2. Ciorian, E. M. (1992). On the Heights of Despair. The University of Chicago Press.
3. Mahr, G. & Drake, C. L. (2022). Singing in tune: Carl Jung and The Red Book. Sleep Health: Journal of the National Sleep Foundation, 8, 347–349.
4. Jung, C. G. (2009) The Red Book: Liber Novus. S. Shamdasani (Ed.). Norton.
5. Kryger, M. H. (2023). Vincent van Gogh’s sleep. Sleep Health: Journal of the National Sleep Foundation, 9, 567–570.

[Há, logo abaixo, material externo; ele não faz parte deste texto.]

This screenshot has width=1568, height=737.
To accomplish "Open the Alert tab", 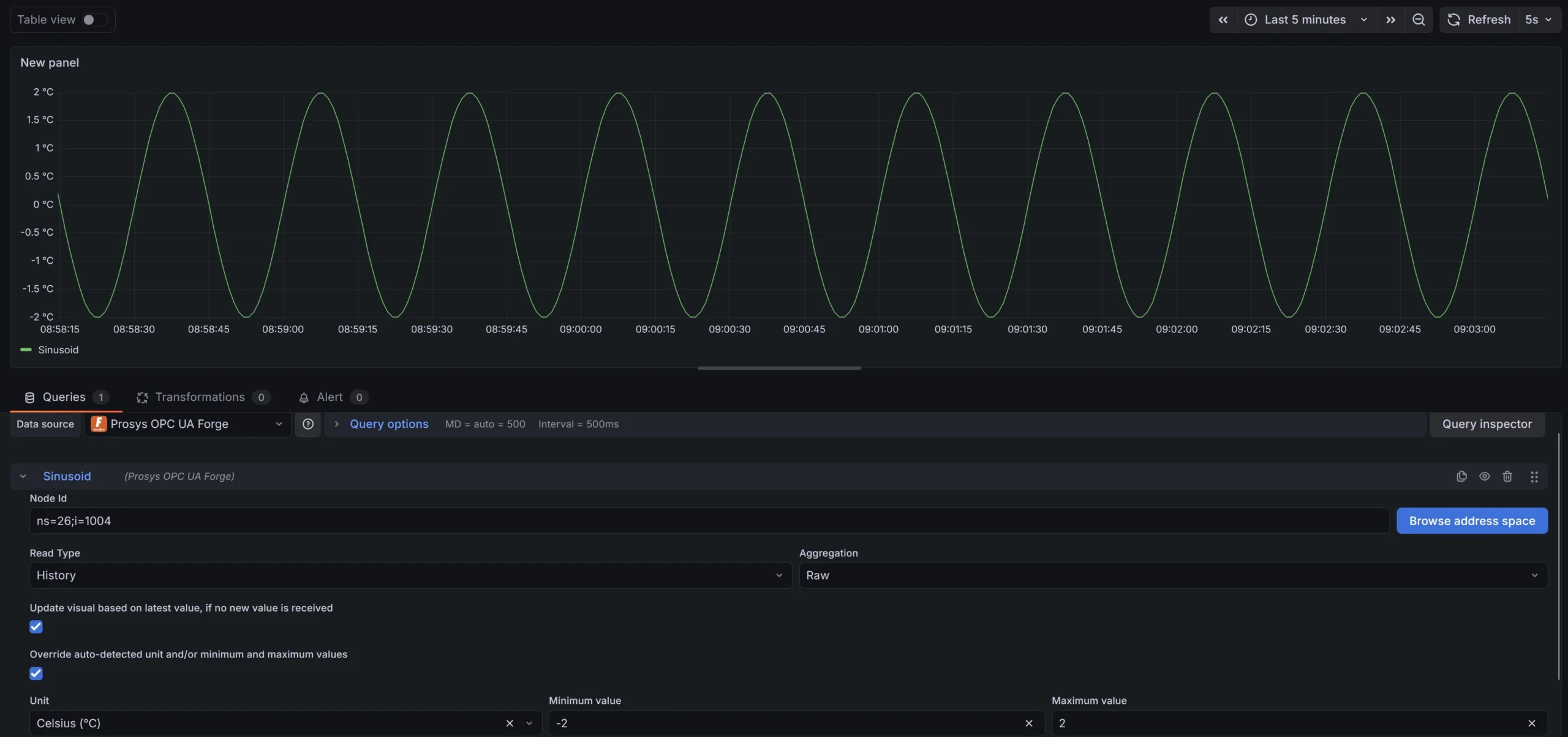I will pyautogui.click(x=331, y=397).
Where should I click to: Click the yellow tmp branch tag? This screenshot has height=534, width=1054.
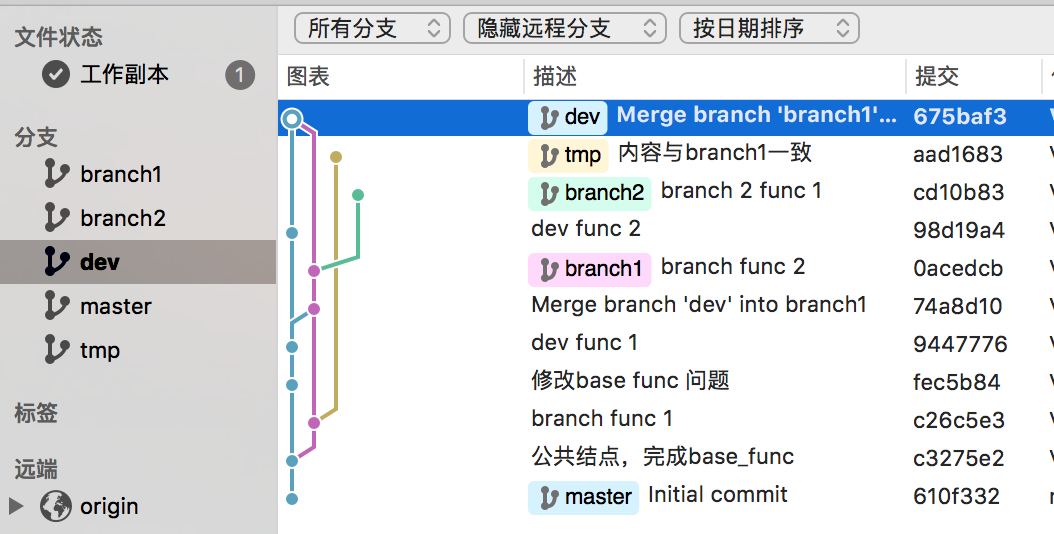pyautogui.click(x=568, y=155)
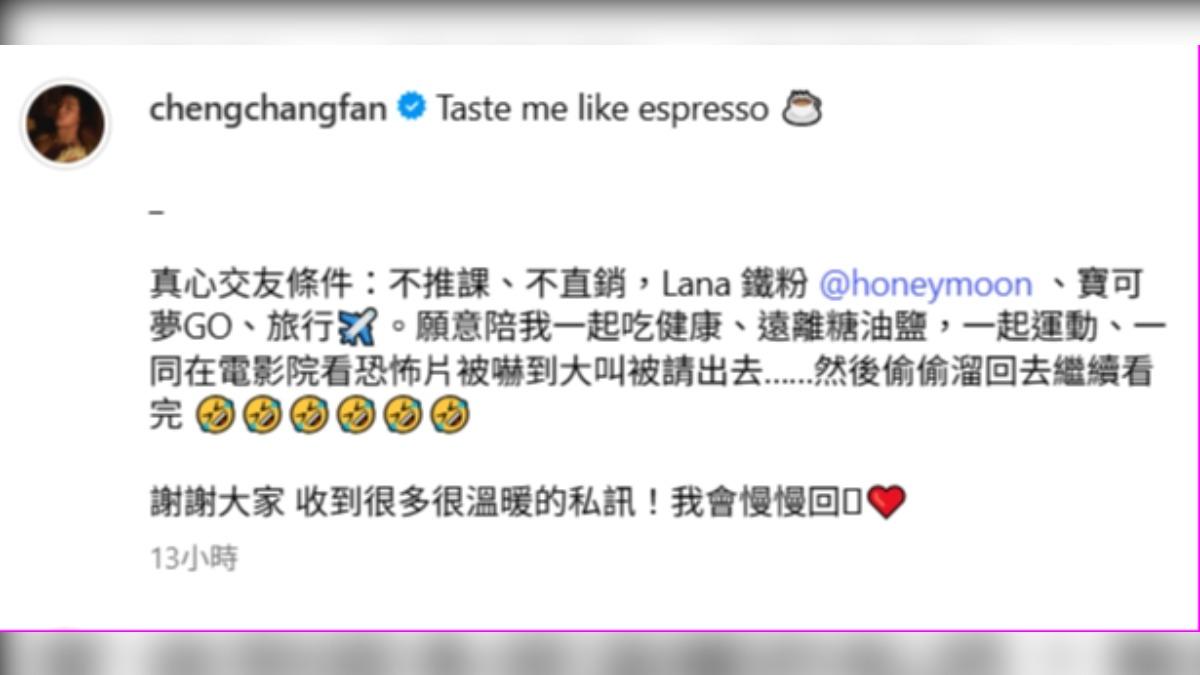Viewport: 1200px width, 675px height.
Task: Click the blue verified badge icon
Action: click(411, 108)
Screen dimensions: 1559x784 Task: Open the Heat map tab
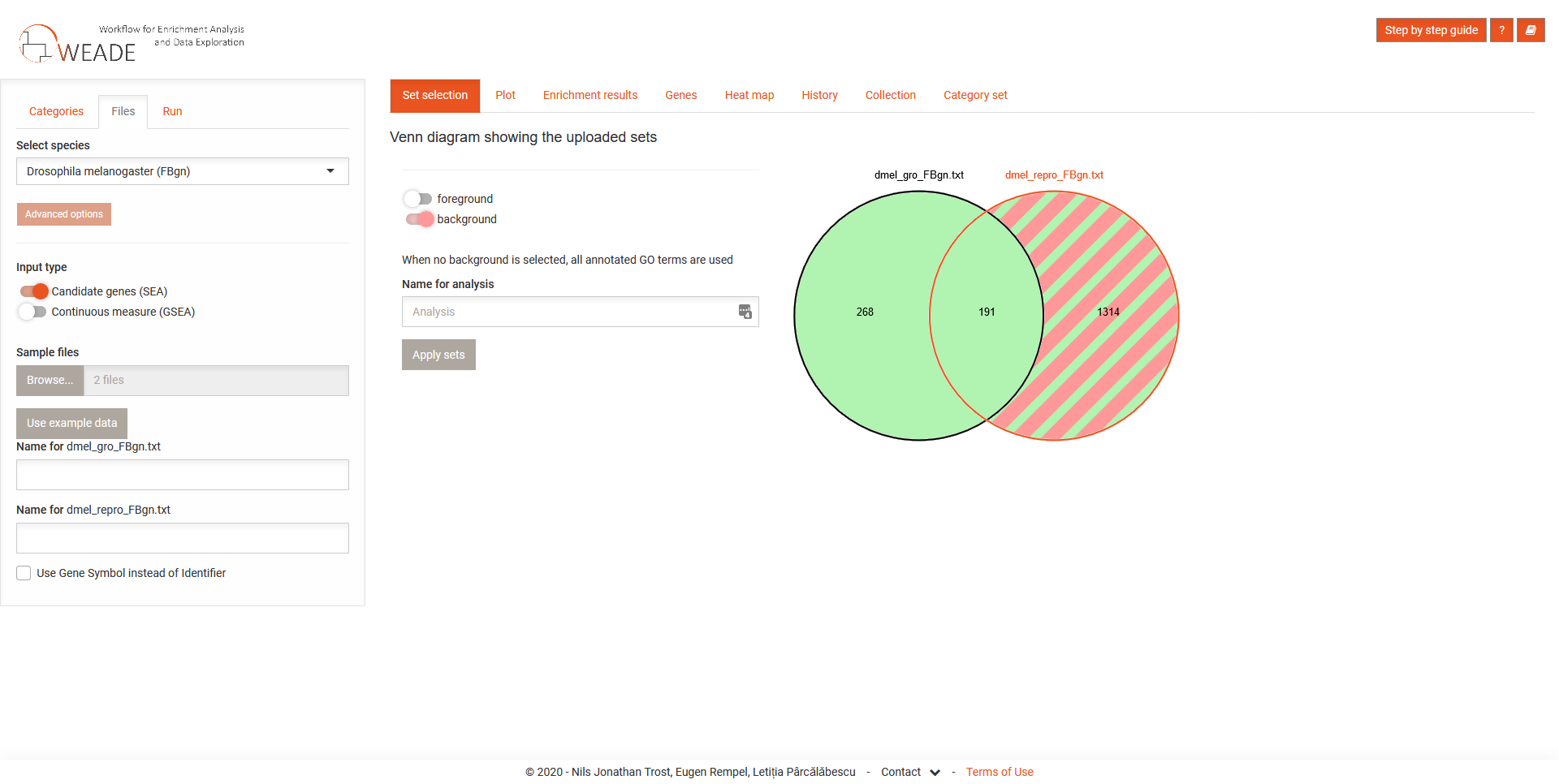(749, 95)
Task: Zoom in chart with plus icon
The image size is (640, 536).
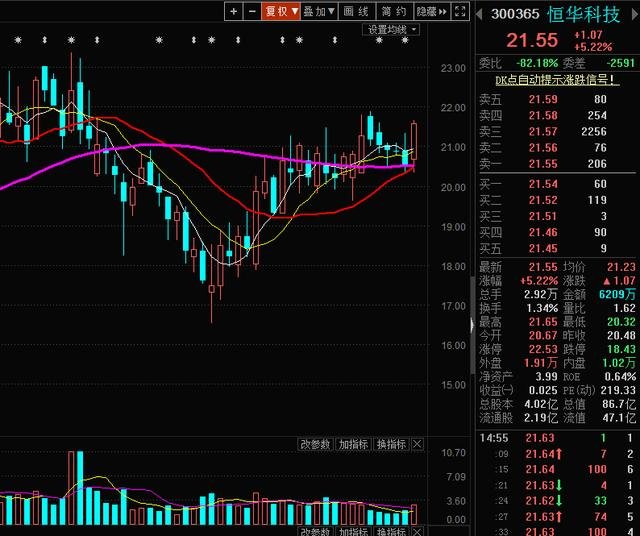Action: coord(233,11)
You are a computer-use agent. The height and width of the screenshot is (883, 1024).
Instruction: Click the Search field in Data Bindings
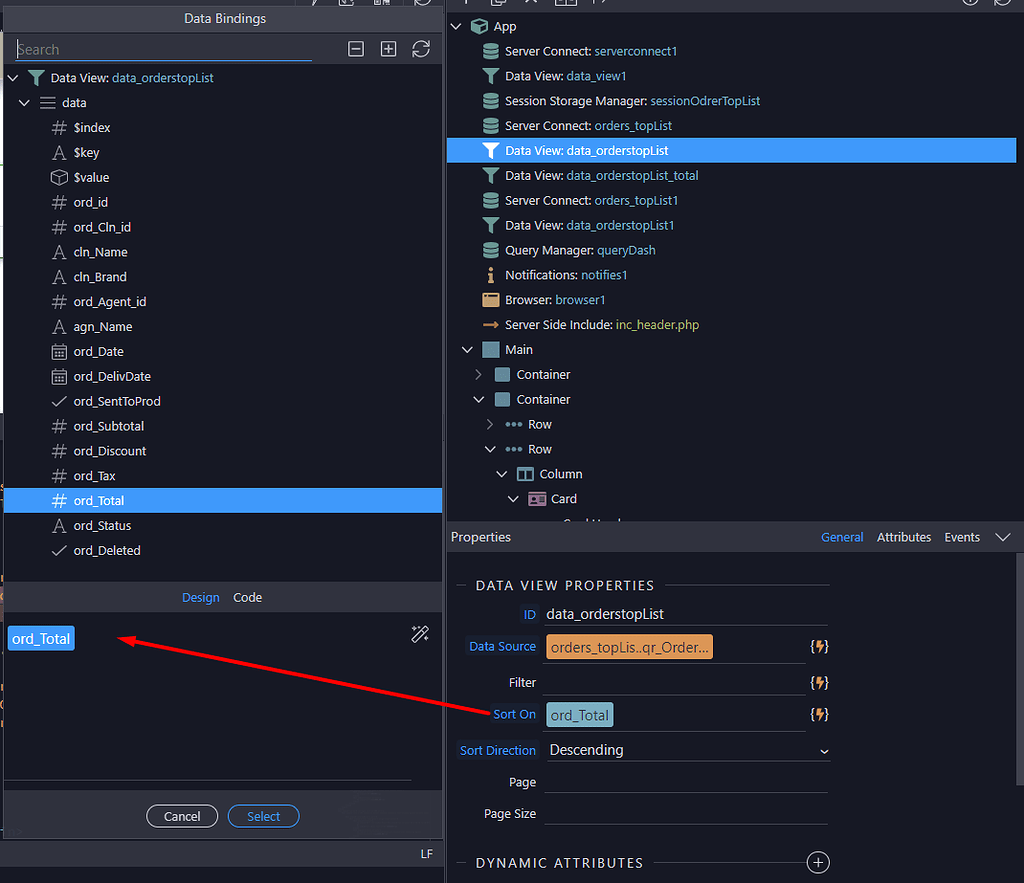pos(165,49)
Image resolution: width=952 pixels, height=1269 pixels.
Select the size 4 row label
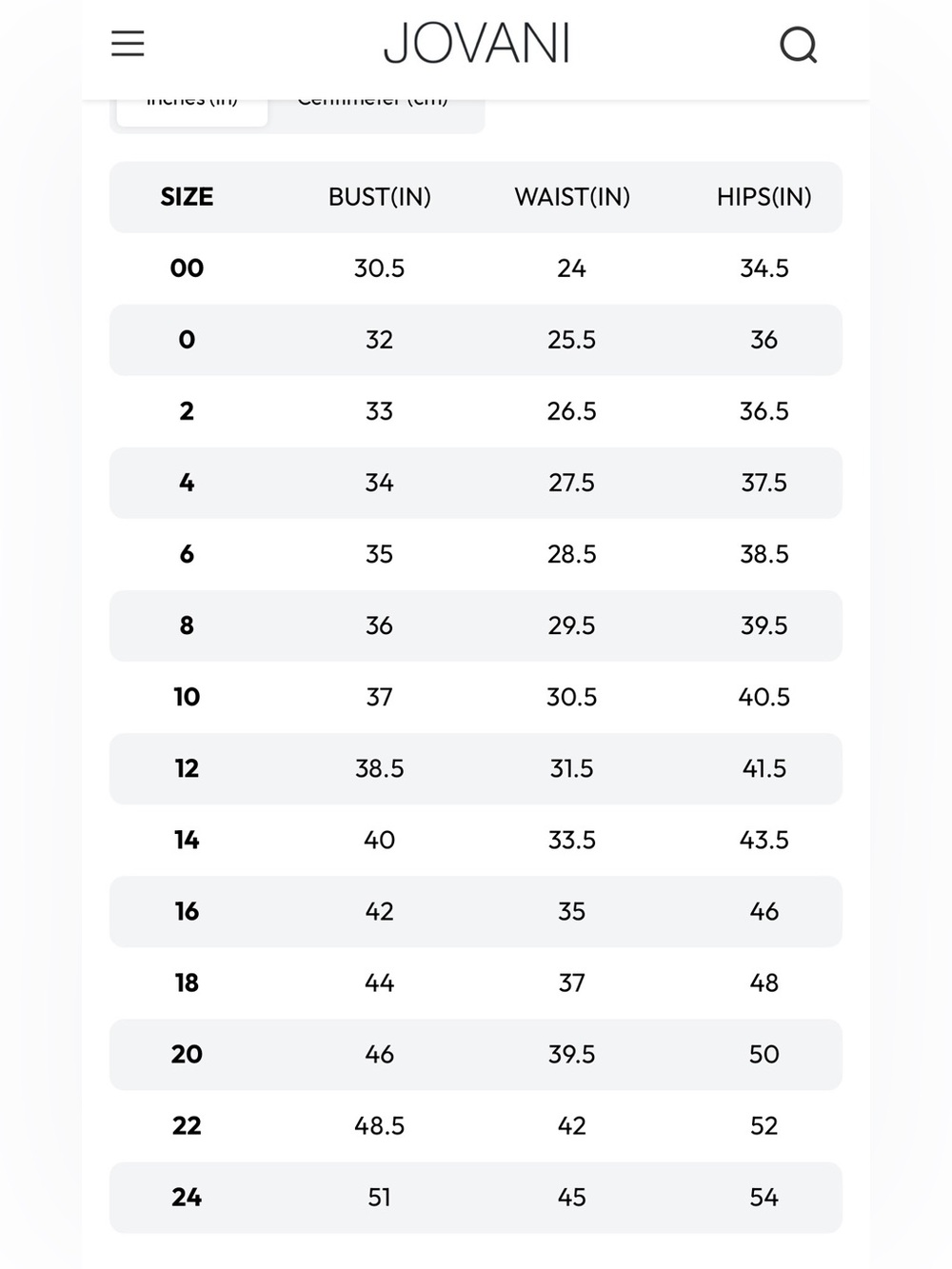click(x=187, y=483)
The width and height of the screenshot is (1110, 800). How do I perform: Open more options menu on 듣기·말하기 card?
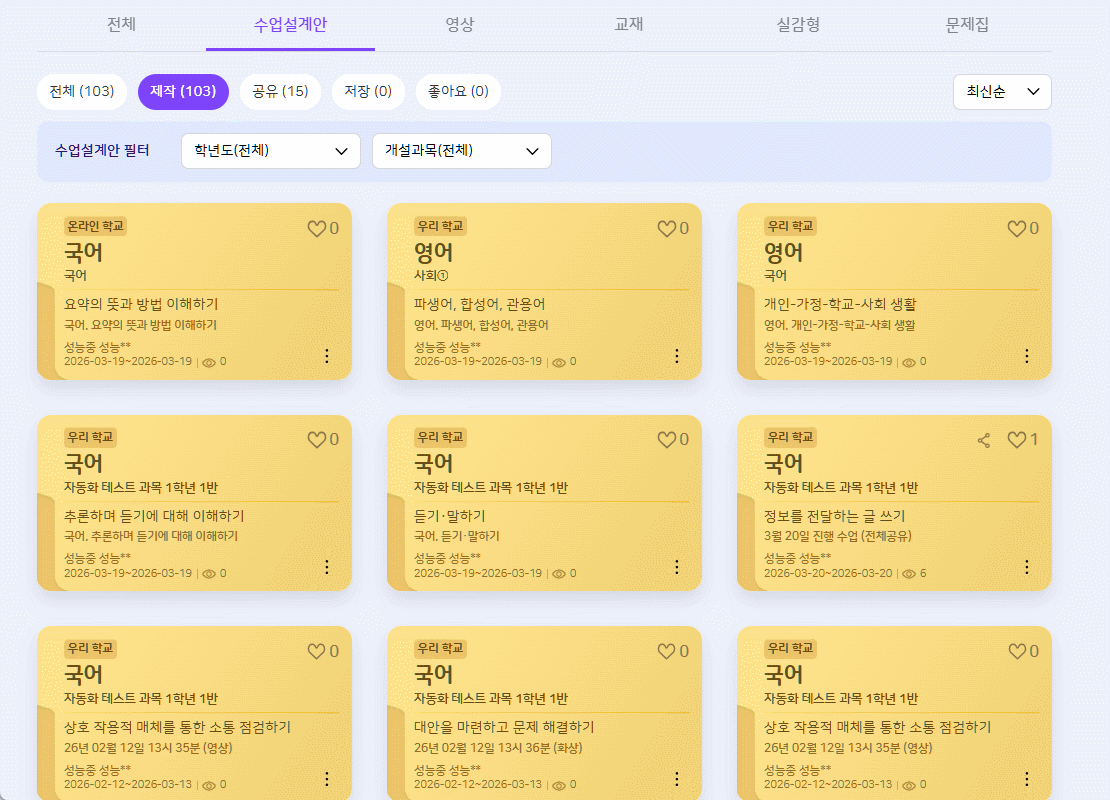pos(676,567)
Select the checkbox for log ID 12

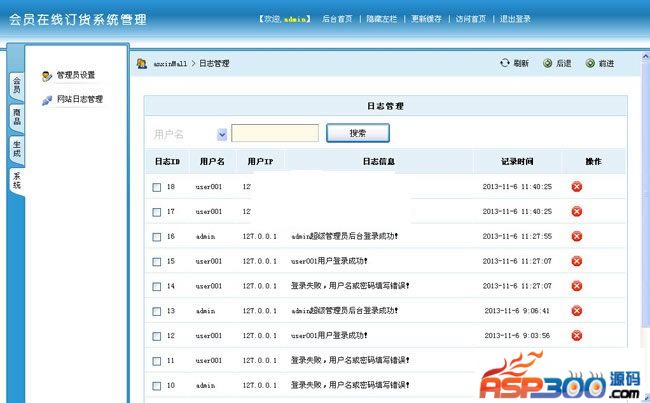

6. Carta enviada a Theo van Gogh em 9 ou 10 de julho de 1888. https://vangoghletters.org/vg/letters/let638/letter.html
7. Carta enviada a Theo van Gogh em 23 de maio de 1882. https://vangoghletters.org/vg/letters/let230/letter.html
8. Nietzsche, F. (2000). Assim Falava Zaratustra. Guimarães Editores.
9. Jung, C. G. (2019). Memórias, Sonhos, Reflexões. Relógio D’Água.